* Records provided *

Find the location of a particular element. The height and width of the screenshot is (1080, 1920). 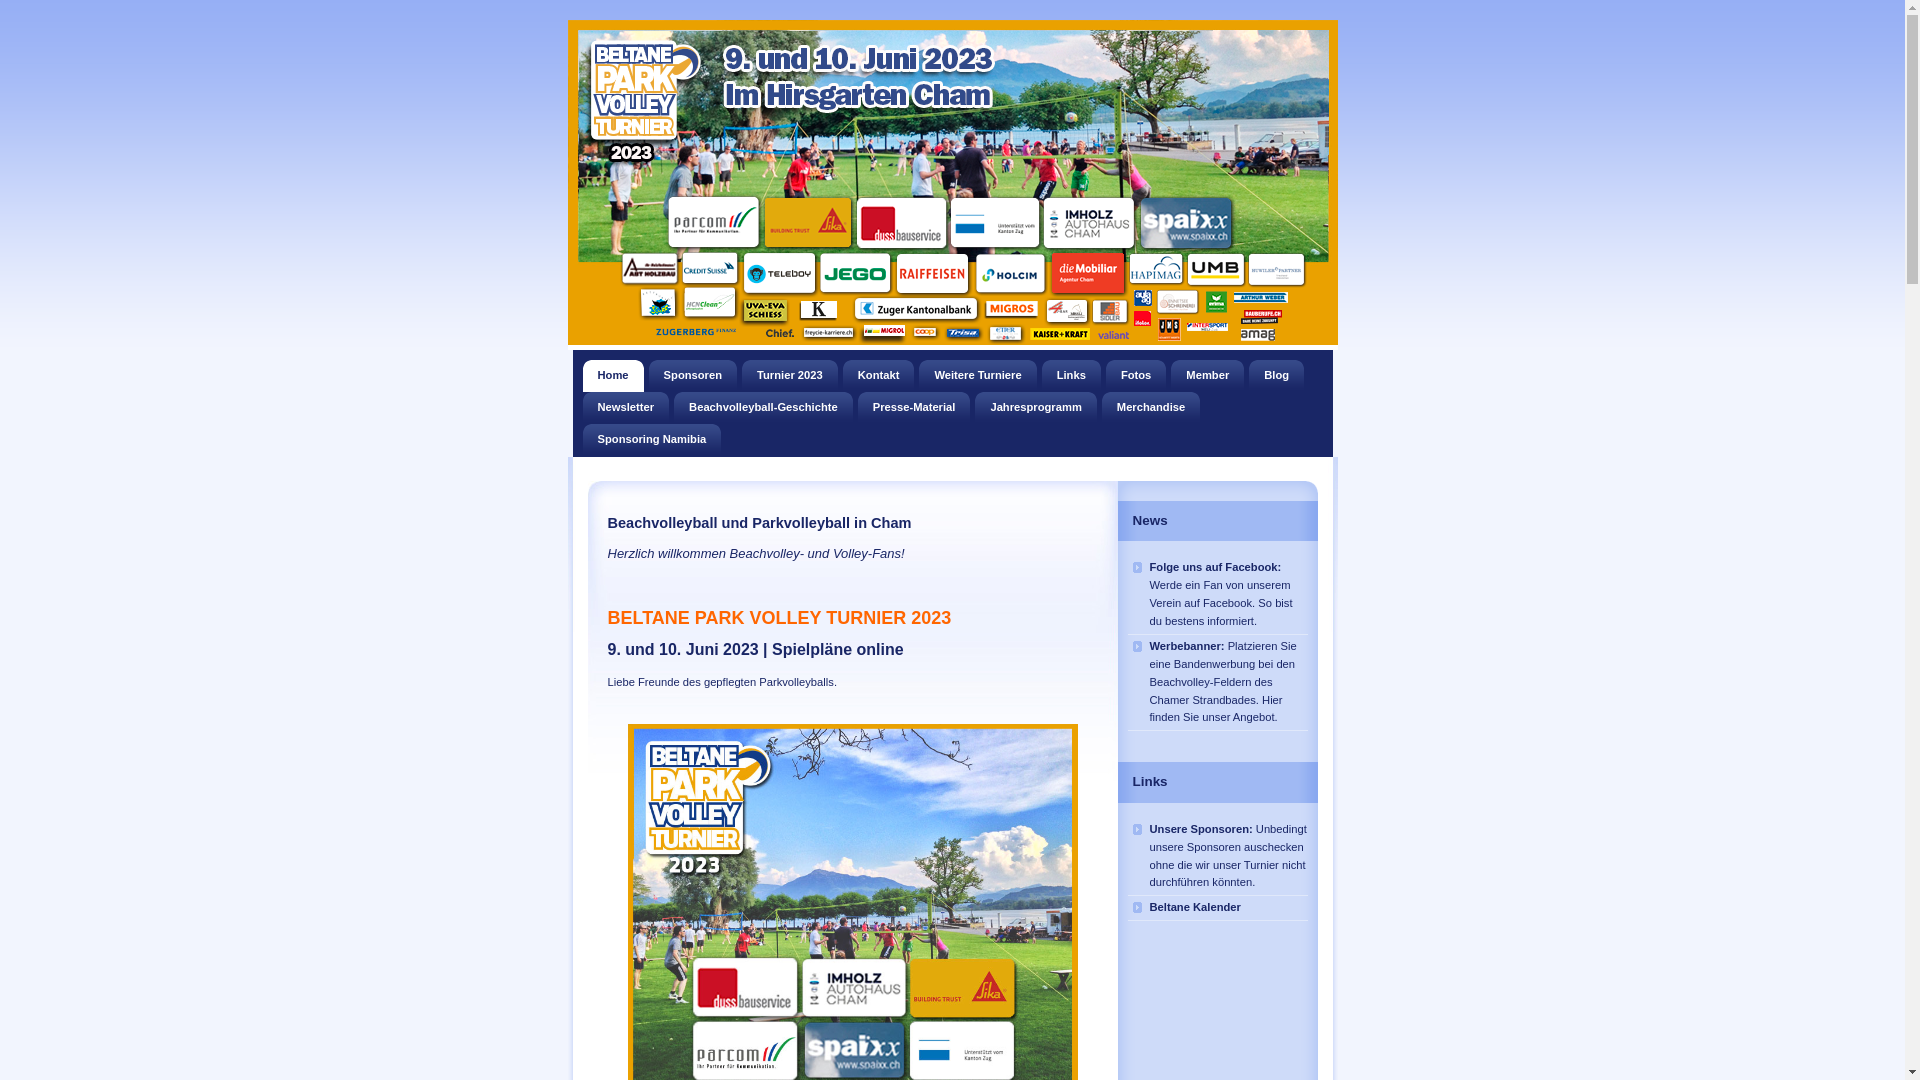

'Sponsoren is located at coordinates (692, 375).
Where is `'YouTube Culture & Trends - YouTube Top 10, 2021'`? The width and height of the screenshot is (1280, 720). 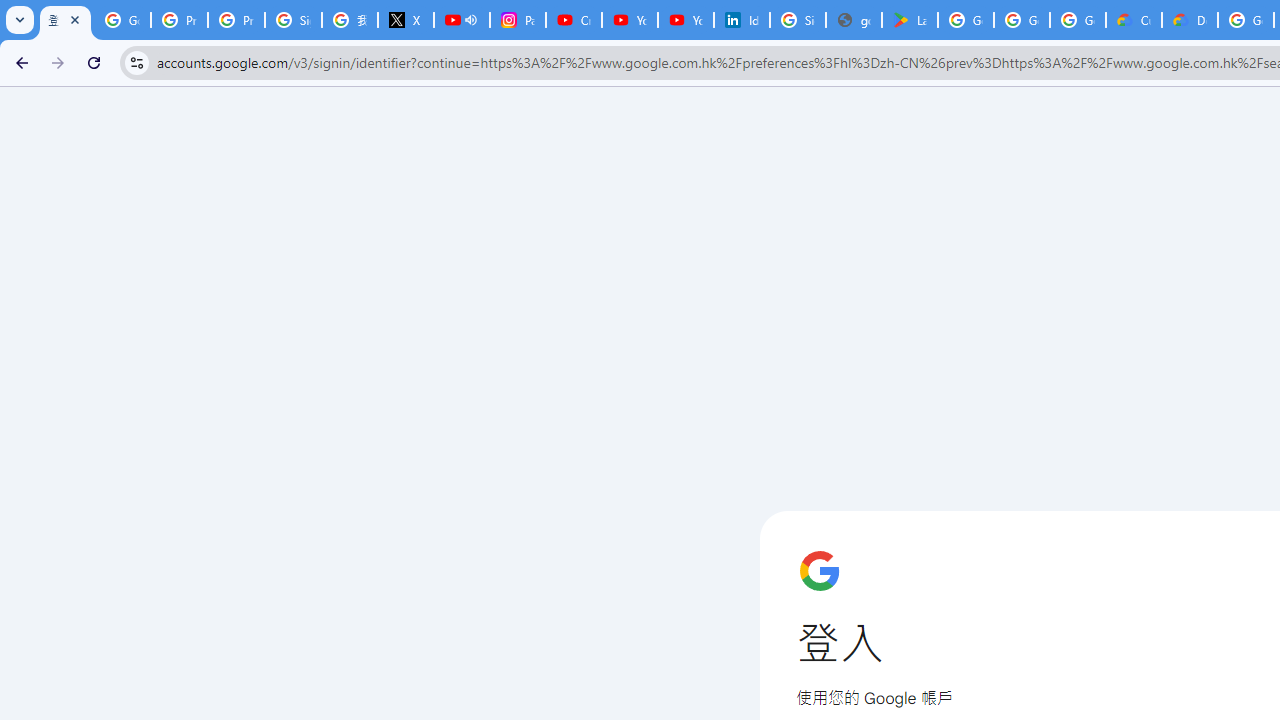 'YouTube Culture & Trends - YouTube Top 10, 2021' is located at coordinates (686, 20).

...

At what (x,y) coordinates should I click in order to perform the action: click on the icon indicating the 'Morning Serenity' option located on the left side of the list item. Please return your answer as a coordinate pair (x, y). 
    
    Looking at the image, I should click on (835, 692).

---

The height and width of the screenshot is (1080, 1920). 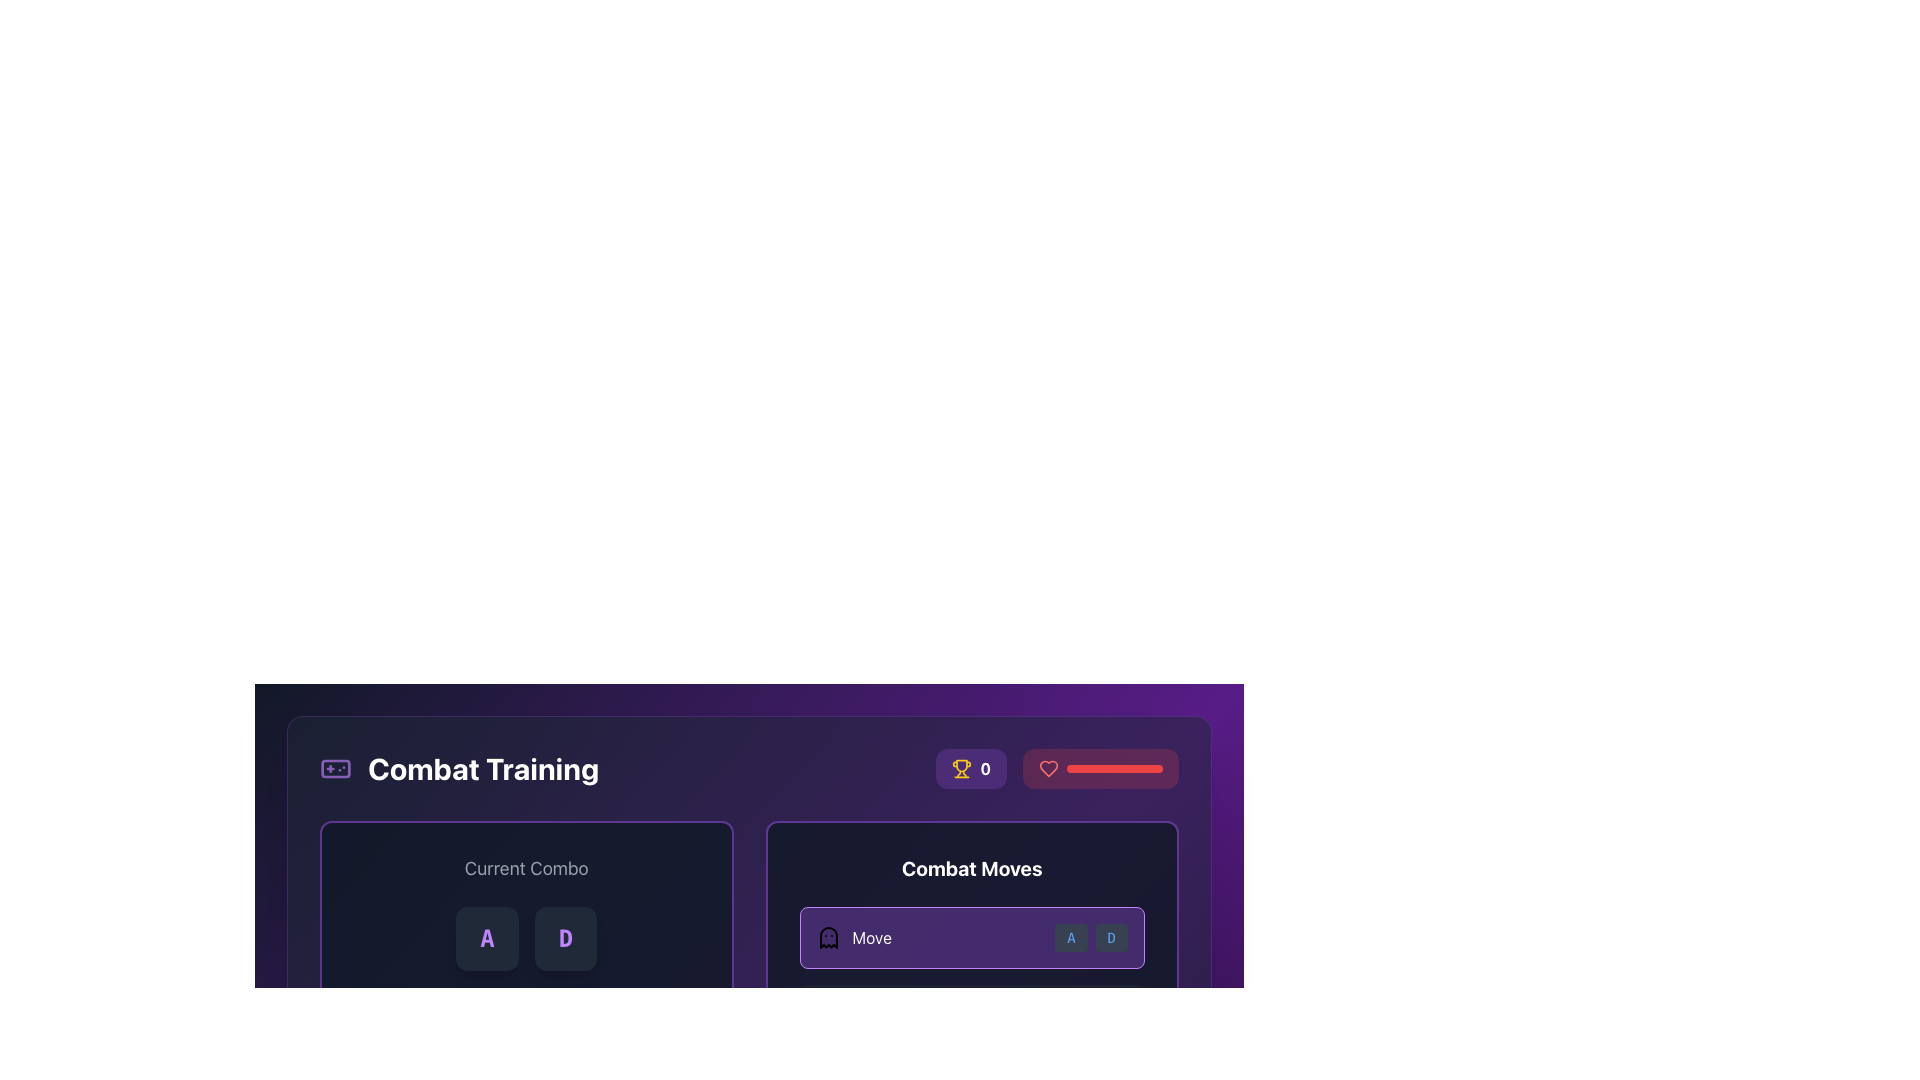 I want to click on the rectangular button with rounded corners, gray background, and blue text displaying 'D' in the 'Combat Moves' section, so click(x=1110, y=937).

* Goal of the exercise *
Pick out every line of the material above that contains the word "should", and copy each one in full.

* Task output *
At what (x,y) coordinates should I click in order to perform the action: click on the icon indicating the 'Morning Serenity' option located on the left side of the list item. Please return your answer as a coordinate pair (x, y). 
    Looking at the image, I should click on (835, 692).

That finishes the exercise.